En Italia 1990, fue titular en los tres partidos de Estados Unidos y marcó uno de los dos tantos de su selección, en un remate algo afortunado contra Austria.

Recuerdos del Rey Fahd
"Fue simplemente otro viaje para nosotros", comenta Murray sobre la primera Copa Confederaciones. "Pero el Estadio del Rey Fahd era extraordinario. Estaba completamente nuevo. Parecía una tienda de campaña gigante. Todos los asientos disponían de monitores con las repeticiones en vídeo, ¡lo cual suponía un salto tecnológico enorme!".

Los estadounidenses cayeron derrotados por 3-0 en su estreno frente a la selección anfitriona, Arabia Saudí. "Todos los aficionados iban ataviados con su vestimenta tradicional blanca", resalta Murray, todavía impresionado a día de hoy con la rapidez de pies de los saudíes.

Sus dos goles, que le sirvieron para empatar con el argentino Batistuta como máximo artillero, llegaron contra Costa de Marfil. "Jugamos un partido inteligente”, apunta con orgullo. "Ellos eran rápidos, pero teníamos un planteamiento para jugar al contragolpe. Así es como marqué mis goles".

Para cuando Estados Unidos organizó el Mundial dos años después, una nueva hornada de jugadores estadounidenses había entrado en escena, con gente como Cobi Jones y Alexi Lalas. "Yo ya no formaba parte realmente del plan, así que eso fue todo", afirma Murray.

Una serie de traumatismos craneales y otras lesiones pasaron factura a Murray, que se vio obligado a retirarse antes de cumplir los 30, y antes del renacimiento del fútbol yanqui posterior a 1994. Tuvo un breve paso por el Millwall, entonces en la segunda división inglesa, donde pudo degustar el ambiente del fútbol de clubes profesional, del que le habían privado las circunstancias y el momento inoportuno en su patria.

Murray recuerda con cariño el gol que marcó en su debut en The Den. "Si metes un gol allí, no tienes ya que comprar ninguna bebida ni comida. Pero si metes la pata, tendrás que oír las críticas al respecto… dentro y fuera del campo".

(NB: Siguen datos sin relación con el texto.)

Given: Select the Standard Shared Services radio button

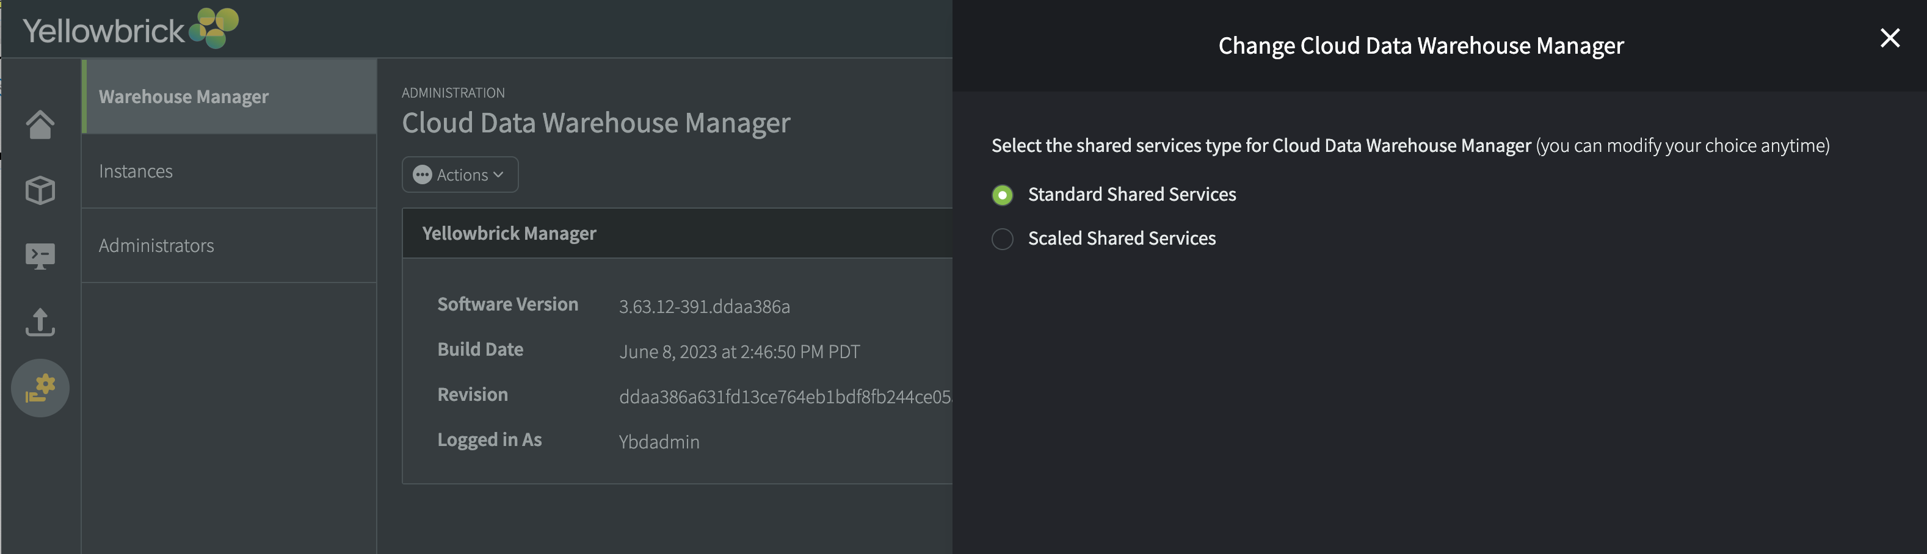Looking at the screenshot, I should (1002, 195).
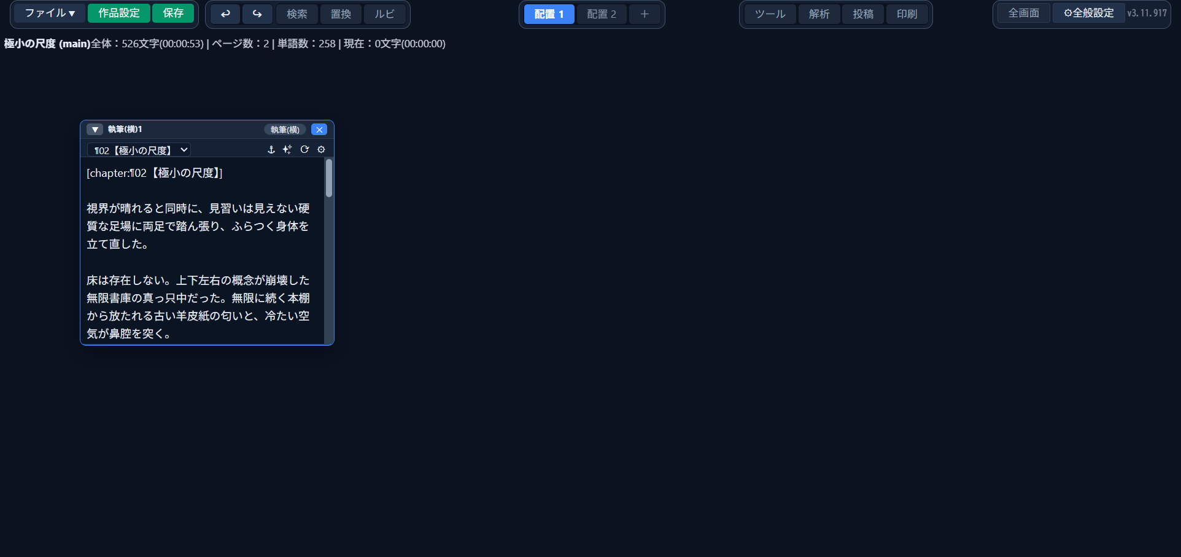
Task: Close the 執筆(横)1 panel
Action: [319, 130]
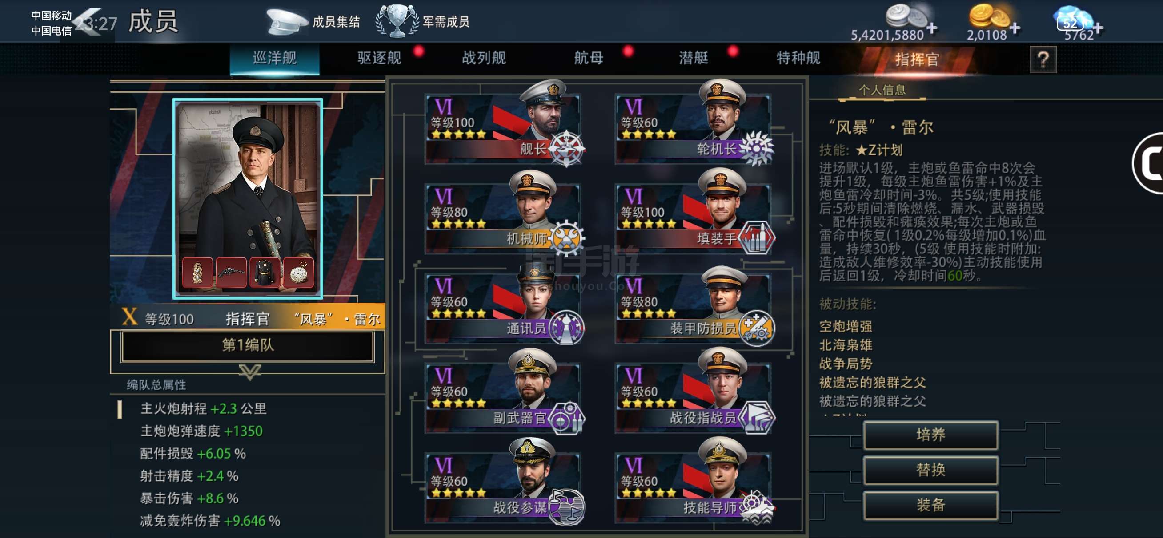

Bruce Murray fue incorporado al Salón de la Fama del fútbol estadounidense en 2011 y, cuando se retiró, lo hizo como el jugador que sumaba más internacionalidades y más goles con las Barras y Estrellas. Desde entonces, ha sido netamente superado en ambas categorías, pero las estrellas modernas de su selección como Clint Dempsey, Landon Donovan y Christian Pulisic le deben mucho a las bases que sentó este héroe olvidado del fútbol estadounidense.